Your goal:
Look through the material below and return every line that contains "will".

• • • • • • •

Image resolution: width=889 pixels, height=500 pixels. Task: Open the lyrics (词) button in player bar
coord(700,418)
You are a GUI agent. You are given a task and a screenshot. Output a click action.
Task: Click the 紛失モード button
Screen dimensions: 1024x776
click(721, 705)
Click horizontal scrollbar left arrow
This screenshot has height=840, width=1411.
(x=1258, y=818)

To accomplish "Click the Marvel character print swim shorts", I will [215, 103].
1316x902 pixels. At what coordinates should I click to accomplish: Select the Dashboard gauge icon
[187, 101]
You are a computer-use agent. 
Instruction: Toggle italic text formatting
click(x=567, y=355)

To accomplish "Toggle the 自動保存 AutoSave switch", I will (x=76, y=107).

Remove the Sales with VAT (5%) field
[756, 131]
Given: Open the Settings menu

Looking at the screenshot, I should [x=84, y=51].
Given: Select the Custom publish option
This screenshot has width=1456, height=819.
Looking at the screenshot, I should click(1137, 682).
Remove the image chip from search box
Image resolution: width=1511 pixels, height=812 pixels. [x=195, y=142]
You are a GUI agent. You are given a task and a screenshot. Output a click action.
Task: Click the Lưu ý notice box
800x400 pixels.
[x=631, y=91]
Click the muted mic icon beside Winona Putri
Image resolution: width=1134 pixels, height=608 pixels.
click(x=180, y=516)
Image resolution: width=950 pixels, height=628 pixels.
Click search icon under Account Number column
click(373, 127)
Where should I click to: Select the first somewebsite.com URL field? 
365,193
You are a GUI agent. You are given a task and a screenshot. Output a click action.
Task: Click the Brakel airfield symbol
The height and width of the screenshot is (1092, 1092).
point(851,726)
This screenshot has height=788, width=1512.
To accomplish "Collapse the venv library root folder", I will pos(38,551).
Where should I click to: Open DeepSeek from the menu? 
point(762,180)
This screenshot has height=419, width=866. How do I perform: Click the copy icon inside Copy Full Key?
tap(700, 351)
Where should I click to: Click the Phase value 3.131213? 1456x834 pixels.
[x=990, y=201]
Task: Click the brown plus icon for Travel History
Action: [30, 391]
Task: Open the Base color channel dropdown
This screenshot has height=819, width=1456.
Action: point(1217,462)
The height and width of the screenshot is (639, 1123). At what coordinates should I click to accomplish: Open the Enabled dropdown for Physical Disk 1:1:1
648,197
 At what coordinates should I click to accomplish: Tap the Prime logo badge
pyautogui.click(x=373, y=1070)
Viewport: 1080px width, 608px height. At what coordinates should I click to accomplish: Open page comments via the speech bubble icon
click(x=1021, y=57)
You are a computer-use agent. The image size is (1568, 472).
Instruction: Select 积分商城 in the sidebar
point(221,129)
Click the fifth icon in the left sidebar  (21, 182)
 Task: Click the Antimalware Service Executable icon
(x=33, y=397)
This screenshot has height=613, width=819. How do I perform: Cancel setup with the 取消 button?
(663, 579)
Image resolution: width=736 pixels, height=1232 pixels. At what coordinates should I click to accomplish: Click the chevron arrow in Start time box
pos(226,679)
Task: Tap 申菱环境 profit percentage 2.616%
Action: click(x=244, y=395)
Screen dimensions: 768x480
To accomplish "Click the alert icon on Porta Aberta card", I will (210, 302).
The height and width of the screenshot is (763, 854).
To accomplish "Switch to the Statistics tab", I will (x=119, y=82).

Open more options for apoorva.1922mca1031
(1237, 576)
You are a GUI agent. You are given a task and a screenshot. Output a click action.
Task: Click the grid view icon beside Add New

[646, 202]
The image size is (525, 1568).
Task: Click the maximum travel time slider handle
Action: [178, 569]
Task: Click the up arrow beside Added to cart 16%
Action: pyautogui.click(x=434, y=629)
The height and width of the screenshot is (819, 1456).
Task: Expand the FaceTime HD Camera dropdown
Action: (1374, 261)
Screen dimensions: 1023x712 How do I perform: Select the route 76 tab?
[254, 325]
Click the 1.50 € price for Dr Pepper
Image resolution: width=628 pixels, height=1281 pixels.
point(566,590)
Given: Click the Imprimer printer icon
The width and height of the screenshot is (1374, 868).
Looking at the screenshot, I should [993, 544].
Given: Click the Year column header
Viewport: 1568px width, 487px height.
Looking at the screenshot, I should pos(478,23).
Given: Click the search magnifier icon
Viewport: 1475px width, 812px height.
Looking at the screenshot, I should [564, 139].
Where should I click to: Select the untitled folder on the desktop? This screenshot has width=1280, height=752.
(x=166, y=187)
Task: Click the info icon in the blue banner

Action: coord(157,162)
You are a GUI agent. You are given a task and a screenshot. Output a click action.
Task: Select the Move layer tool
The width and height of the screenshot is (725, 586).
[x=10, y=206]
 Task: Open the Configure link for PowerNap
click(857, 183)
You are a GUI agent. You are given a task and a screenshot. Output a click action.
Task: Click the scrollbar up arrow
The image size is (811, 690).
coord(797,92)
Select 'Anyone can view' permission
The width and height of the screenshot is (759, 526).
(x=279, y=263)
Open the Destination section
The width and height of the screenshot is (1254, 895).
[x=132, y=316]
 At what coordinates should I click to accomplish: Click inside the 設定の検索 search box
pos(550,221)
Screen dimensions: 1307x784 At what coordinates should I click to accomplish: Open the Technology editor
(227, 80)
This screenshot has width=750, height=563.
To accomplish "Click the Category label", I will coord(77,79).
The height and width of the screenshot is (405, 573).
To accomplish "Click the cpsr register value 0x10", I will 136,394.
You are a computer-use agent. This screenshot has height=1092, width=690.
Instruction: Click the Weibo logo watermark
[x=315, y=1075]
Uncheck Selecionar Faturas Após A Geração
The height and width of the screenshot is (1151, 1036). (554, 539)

• • • • • • •

Output of the task:
To accomplish "Click the Marvel character print swim shorts", I will [215, 103].
To accomplish "Toggle the 自動保存 AutoSave switch", I will (x=76, y=107).
To accomplish "Collapse the venv library root folder", I will pos(38,551).
To accomplish "Click the alert icon on Porta Aberta card", I will (210, 302).
To accomplish "Switch to the Statistics tab", I will (x=119, y=82).
To accomplish "Click the Category label", I will coord(77,79).
To accomplish "Click the cpsr register value 0x10", I will 136,394.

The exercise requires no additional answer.